Plus 3,6 millions d’Ivoiriens, soit environ 12% de la population générale, sont sous prévalence d’hépatite virale, avec une prédominance de l’hépatite B. «Les virus de l’hépatite B (VHB) et C (VHC) se transmettent par tous les liquides et sécrétions biologiques. C’est-à-dire, le sang infecté présent sur les seringues et aiguilles réutilisées, ou en raison d’actes médicaux non sécurisés, tels que les transfusions sanguines, ou encore lors de rapports sexuels non protégés. Le VHB, également présent dans la salive, est considéré comme une maladie infectieuse extrêmement contagieuse.
Elle est 50 à 100 fois plus infectieux que celui du SIDA», explique le Président du Réseau ivoirien de lutte contre les hépatites virales (RILHVi), Professeur Fulgence Bathaix Yao, lors de la célébration de la Journée mondiale de lutte contre les hépatites virales célébrée tous les 28 juillet. L’hépatite virale provoque, poursuit-il, près de 220.000 décès/an. «Le VHB et/ou C est responsable de la cirrhose et du cancer du foie, qui est une agression avec destruction du foie. Le VHC est estimé à 3% à 5%, tandis que le VHB est entre 14 et 15%, surtout dans la tranche de 12 à 34 ans.

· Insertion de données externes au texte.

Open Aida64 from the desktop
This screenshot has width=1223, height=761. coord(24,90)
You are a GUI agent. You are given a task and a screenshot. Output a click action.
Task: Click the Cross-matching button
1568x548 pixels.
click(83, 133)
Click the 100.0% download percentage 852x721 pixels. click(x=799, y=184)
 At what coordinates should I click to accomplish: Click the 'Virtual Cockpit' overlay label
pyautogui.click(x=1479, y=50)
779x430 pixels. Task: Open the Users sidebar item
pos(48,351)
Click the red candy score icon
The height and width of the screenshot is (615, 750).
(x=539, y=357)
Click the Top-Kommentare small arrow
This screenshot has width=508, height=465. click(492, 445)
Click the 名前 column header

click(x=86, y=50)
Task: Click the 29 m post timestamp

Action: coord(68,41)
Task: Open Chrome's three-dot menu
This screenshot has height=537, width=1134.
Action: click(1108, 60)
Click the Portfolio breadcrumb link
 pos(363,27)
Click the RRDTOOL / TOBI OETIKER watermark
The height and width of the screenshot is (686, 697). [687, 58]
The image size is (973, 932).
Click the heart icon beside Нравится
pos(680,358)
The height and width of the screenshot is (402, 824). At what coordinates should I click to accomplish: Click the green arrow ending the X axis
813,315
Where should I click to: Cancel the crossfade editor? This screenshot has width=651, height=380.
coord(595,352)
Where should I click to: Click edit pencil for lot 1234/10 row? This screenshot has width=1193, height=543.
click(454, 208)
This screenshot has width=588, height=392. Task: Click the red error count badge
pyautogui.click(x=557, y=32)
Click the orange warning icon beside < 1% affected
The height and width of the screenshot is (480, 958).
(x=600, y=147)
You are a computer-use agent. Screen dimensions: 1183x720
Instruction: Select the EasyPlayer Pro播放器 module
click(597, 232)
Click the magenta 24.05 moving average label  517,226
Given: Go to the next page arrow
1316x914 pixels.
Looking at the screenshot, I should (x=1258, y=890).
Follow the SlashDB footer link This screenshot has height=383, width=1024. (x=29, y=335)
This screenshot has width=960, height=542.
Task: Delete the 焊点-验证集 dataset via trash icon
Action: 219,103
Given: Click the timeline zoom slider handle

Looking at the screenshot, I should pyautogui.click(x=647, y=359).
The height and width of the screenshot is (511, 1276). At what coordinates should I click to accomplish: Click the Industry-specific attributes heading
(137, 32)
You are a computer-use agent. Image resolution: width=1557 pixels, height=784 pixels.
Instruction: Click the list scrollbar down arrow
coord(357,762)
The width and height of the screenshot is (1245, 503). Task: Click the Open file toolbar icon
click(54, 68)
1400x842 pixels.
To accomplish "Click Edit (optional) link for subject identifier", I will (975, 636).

Cette pathologie est responsable de la majorité des cirrhoses et des cancers primitifs du foie en milieu hospitalier en Côte d’Ivoire. Les populations les plus exposées sont les personnels médicaux», indique-t-il.Toujours selon Professeur Fulgence Bathaix Yao, ce taux élevé chez les jeunes est dû au fait que les adolescents sont particulièrement exposés à des comportements à risque, de par leurs activités sexuelles sans préservatifs, et de certaines pratiques telles que le piercing, le tatouage, la scarification.
«Le virus peut vivre à l’air ambiant de 72 heures à une semaine. Donc, il faut bien stériliser les objets coupants, piquants et tranchants, utilisés de façon commune», recommande-t-il. Il insiste sur la nécessité de rompre la chaine de transmission et/ou éviter les complications, afin de» «contrer ces chiffres alarmants de ce tueur silencieux que l’on découvre généralement très tardivement».
Une bonne nouvelle cependant. «La bonne nouvelle est que la forme non aggravée du VHC se guérit de manière définitive, lorsque le patient observe bien son traitement sur trois mois. Un résultat de la guérison définitive est donné six mois après. Quant au VHB, en fonction de la charge virale, la forme non aggravée est traitée sur au moins un an. Cependant, même si le virus est indétectable dans le sang après le traitement, on le retrouve dans le foie. Donc, le porteur doit avoir une bonne hygiène de vie, sinon le virus reviendra plus fort», avertit le Président du RILHVi.
Dans le processus de lutte contre la maladie, Professeur Fulgence Bathaix Yao recommande aux décideurs de mobiliser les acteurs concernés, «pour des actions ciblées envers les jeunes, les personnes éloignées du parcours de soins».